Late in ’74, Gibbons’ instinctual and eclectic skills as a “selector” not only made dancers move but also made other DJs take notice. His colleagues also were awe-struck by Walter’s skills, including matching the beat effortlessly. A lot of those skills finally met a good stage for Walter to showcase them in ’74-’75 at an afterhours club called Galaxy 21 in Manhattan. That’s where Francois K. used to play drums along with him although it was noted that Walter didn’t like it. In the many great articles written about Walter by Bill Brewster, Frank Broughton, Tim Lawrence, and Peter Shapiro, luminaries like Danny Krivit, Jellybean Benitez, Tom Moulton, Tony Smith, John Luongo, David Todd, Kenny Carpenter and Francois too all have gushed about Gibbons’ approach to DJing and remixing. In fact, in an interview in the magazine Collusion, Jellybean stated, “I thought I was the best DJ in the world until I heard Walter Gibbons play.”

A lesser known Holloway vamp got “pimped out” on the “Disco Madness” album, which you MUST FIND!

Today because of the immediate availability of music digitally, short “sets,” and general risk-avoidance, it’s rare that DJs really BREAK a record… That is, take a just released or a really unknown song and make it popular or in effect launch it. This was another of Walter’s fortes. Much of what he played was not in the commercial disco mainstream but rather the soulful, funky, percussive and even hip-hoppy-break-beaty underbelly of dance music that he “Mixed with LOVE” (his moniker on many 12″s). He also was one of the first DJs to make his own acetate remixes to be able to share unique versions of hits or future hits.

To continue our “story-sound-scape” of Walter, here was what he was playing around the time I first met him:

  • Don’t Leave Me This Way/Any Way You Like It/Don’t Know Why I Love You – Thelma Houston
  • Everybody Have a Good Time – Archie Bell & the Drells
  • Freedom to Express Yourself – Denise LaSalle
  • It Ain’t Reggae (But It’s Funky) – Instant Funk
  • It Don’t Have to be Funky – Salsoul Orchestra
  • Let Yourself Go/You’re My Driving Wheel – Supremes
  • No, No, No, My Friend – Devoshun
  • Overture/Indiscreet/Don’t Keep it in the Shadows – D.C. La Rue
  • That’s the Trouble – Grace Jones
  • Tried, Tested and Found True – Ashford & Simpson

These weren’t all the “hits” of that month or even that year but, if you YouTube these and listen, you’ll get an hour plus of great music and understand Gibbons’ sensibilities and the dance floor vibe he created. The only missing component is experiencing Walter’s effortless and innovative approach to the ART of DJing.

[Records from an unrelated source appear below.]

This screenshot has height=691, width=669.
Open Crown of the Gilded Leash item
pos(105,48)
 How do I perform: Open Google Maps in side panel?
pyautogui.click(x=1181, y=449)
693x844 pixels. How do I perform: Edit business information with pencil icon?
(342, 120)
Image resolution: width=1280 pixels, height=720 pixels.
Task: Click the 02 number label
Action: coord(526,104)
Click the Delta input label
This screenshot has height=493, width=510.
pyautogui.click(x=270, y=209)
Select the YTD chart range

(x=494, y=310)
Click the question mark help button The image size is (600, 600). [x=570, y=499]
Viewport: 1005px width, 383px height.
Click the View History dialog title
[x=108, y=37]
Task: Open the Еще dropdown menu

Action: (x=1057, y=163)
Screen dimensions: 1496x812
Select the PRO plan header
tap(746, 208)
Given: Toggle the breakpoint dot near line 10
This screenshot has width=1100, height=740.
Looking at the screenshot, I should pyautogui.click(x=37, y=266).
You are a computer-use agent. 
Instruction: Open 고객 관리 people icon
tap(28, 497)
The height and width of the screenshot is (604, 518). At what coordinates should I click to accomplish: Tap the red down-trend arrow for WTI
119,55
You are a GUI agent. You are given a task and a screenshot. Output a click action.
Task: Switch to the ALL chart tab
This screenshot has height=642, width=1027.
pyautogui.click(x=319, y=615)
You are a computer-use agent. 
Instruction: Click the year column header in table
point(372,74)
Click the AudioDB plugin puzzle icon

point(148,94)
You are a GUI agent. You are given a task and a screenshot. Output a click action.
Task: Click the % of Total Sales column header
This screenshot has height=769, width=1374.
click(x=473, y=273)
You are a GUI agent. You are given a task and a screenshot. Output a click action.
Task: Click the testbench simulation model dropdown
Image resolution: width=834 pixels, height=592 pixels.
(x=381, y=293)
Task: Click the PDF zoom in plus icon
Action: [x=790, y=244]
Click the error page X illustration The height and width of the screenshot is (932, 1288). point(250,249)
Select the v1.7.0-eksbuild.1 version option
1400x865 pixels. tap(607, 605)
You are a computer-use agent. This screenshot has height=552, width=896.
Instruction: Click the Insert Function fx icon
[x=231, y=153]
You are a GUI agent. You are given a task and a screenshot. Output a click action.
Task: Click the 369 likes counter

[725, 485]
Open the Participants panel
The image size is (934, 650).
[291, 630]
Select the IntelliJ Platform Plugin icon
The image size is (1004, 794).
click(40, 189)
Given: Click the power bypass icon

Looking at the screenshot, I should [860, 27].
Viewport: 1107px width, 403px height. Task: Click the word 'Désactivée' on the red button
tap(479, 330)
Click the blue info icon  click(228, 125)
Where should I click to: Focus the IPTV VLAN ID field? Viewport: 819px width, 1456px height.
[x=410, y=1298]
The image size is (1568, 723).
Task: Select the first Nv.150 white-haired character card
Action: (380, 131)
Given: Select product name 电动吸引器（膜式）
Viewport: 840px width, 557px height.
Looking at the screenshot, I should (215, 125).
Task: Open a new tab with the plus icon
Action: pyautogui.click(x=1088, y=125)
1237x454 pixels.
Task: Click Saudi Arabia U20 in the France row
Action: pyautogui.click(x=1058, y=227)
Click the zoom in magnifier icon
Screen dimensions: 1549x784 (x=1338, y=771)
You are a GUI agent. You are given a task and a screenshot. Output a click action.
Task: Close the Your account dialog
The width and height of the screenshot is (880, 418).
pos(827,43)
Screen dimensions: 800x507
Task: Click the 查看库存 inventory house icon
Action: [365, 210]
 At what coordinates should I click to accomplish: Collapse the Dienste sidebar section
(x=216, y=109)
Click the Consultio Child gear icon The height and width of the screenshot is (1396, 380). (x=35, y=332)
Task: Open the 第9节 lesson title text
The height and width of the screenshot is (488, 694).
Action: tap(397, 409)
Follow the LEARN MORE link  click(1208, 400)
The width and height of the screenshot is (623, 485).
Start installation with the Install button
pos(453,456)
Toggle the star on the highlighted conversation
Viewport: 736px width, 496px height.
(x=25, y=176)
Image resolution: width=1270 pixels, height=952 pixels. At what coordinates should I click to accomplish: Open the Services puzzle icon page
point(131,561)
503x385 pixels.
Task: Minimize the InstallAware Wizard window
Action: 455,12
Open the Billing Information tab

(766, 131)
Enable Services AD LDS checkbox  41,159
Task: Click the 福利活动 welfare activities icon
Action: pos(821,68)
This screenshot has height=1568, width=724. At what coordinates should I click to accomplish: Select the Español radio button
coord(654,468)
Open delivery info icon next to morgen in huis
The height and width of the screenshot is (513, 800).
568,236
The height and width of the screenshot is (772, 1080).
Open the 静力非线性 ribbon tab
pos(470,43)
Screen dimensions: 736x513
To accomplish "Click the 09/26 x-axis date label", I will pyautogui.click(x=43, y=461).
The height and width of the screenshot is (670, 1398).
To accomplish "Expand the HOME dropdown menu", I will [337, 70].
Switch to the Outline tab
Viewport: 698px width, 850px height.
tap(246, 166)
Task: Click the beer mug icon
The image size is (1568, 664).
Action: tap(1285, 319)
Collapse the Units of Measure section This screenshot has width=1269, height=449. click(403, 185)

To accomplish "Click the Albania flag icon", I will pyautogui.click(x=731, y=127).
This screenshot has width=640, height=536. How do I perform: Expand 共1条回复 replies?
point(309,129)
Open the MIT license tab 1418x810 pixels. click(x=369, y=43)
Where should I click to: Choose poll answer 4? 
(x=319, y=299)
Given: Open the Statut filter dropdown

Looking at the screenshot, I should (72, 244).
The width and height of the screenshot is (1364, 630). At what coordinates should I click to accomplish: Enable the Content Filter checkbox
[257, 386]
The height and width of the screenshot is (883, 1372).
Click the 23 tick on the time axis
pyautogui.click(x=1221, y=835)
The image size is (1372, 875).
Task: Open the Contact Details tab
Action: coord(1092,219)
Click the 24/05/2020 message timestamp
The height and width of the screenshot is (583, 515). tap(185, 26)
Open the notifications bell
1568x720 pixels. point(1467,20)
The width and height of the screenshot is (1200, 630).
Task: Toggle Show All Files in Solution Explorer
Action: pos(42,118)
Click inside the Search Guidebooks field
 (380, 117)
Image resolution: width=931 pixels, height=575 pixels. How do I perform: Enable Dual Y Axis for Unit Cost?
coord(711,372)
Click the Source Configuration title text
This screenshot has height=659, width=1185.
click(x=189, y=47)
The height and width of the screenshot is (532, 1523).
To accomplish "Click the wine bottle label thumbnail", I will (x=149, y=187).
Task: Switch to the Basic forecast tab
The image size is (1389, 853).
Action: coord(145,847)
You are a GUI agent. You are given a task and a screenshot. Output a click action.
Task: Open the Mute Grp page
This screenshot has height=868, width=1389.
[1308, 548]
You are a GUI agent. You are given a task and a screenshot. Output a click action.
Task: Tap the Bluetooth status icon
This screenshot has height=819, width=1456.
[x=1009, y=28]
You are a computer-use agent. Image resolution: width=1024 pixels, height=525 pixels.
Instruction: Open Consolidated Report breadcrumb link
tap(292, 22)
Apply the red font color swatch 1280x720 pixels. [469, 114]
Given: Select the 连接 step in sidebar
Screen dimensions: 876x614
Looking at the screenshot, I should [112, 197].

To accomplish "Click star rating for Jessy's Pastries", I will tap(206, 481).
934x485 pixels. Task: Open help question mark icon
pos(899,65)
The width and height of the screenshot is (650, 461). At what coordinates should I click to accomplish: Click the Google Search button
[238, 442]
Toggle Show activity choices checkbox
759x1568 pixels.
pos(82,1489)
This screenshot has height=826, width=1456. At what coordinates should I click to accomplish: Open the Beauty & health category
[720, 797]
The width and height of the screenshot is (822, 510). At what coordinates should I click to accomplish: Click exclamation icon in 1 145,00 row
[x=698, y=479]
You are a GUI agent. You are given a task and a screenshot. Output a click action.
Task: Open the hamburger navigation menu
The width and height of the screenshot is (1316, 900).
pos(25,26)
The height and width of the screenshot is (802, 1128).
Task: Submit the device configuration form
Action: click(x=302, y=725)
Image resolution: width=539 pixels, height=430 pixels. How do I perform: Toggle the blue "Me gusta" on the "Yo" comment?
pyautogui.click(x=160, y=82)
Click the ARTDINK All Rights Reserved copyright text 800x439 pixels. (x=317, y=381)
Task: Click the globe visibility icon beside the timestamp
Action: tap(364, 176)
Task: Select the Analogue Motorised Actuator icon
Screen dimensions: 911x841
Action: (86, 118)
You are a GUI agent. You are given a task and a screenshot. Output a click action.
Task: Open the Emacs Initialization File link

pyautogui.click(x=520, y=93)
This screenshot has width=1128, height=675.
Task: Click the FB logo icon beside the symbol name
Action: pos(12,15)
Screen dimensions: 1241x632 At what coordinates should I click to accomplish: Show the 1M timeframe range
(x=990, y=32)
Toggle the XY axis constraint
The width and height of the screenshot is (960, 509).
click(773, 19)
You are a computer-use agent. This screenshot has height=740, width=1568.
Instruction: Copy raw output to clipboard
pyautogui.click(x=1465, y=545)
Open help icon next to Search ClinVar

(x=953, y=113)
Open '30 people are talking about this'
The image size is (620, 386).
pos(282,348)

I Got My Mind Made Up (Instant Funk) I know the label says “Larry” (Levan) remixed this… but did he?!? Walter Gibbons knows the real story!

So you may be wondering, why is he not “legendary”? Why haven’t I heard much or anything about him? Well, Walter became a born-again Christian and his faith led him to some things (the church, gospel records, and even stacking a Bible next to the turntables on occasion) and away from others (songs with negative, sex-related, or drug-themed lyrics). He also was said to have become very bold in conveying his beliefs to others that (as we can imagine given the culture of that period) alienated record label execs, club owners and his DJ colleagues.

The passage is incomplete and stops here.